Okay, so impact of AI on our business, it's certainly having some impact, but it's one of several components that we've talked about before. We've talked about the utility of a domain name and its value. We've talked about the domain name as a digital trust anchor. We've talked about the reliability of our services, 28 years of uninterrupted service and uptime availability, all significant contributors. Internet use is growing, traffic is expanding. We believe with confidence that a good portion of that is due to AI, and AI is benefiting us, as we've said, in several different ways. I mean, one interesting way is that the registrars are putting AI to work and developing tools that users find easier to build a website and also to select a good domain name.
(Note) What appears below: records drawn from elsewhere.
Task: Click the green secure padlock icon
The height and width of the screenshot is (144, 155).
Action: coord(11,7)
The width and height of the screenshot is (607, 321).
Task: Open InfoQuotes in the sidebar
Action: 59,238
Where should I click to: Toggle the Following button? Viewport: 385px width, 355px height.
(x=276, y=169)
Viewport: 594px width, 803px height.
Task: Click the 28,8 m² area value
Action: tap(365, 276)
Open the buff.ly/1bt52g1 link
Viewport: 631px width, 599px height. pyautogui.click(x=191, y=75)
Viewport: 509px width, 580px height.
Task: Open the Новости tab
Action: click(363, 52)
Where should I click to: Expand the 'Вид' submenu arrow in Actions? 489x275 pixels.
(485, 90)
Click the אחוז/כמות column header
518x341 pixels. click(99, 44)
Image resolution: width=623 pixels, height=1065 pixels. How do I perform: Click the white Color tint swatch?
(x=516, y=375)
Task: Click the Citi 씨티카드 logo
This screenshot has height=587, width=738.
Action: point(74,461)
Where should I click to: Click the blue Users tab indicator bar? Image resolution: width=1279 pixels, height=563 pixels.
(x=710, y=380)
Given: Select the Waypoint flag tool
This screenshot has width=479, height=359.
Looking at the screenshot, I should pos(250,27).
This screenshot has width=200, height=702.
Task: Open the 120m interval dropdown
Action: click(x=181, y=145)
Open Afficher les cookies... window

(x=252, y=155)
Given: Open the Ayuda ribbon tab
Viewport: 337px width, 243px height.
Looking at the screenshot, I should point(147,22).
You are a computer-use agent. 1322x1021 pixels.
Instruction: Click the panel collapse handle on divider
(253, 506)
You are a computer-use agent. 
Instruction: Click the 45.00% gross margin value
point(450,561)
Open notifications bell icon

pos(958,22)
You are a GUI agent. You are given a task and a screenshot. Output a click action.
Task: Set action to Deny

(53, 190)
But we're also seeing that AIs building LLMs are. We've all read about how they're basically scraping the internet and collecting data. We see that in the increase in our queries. That's an indication that there's increased activity and traffic. No doubt, a portion that we difficult to measure with precision, but no doubt that a portion of that is AI. And that just means a greater dependence on the DNS. AIs are going to have to, especially agentic AIs, obviously, conducting multiple tasks for people, are going to have to navigate. They're gonna have to refresh data, collect current data. They're going to be using the DNS to do that.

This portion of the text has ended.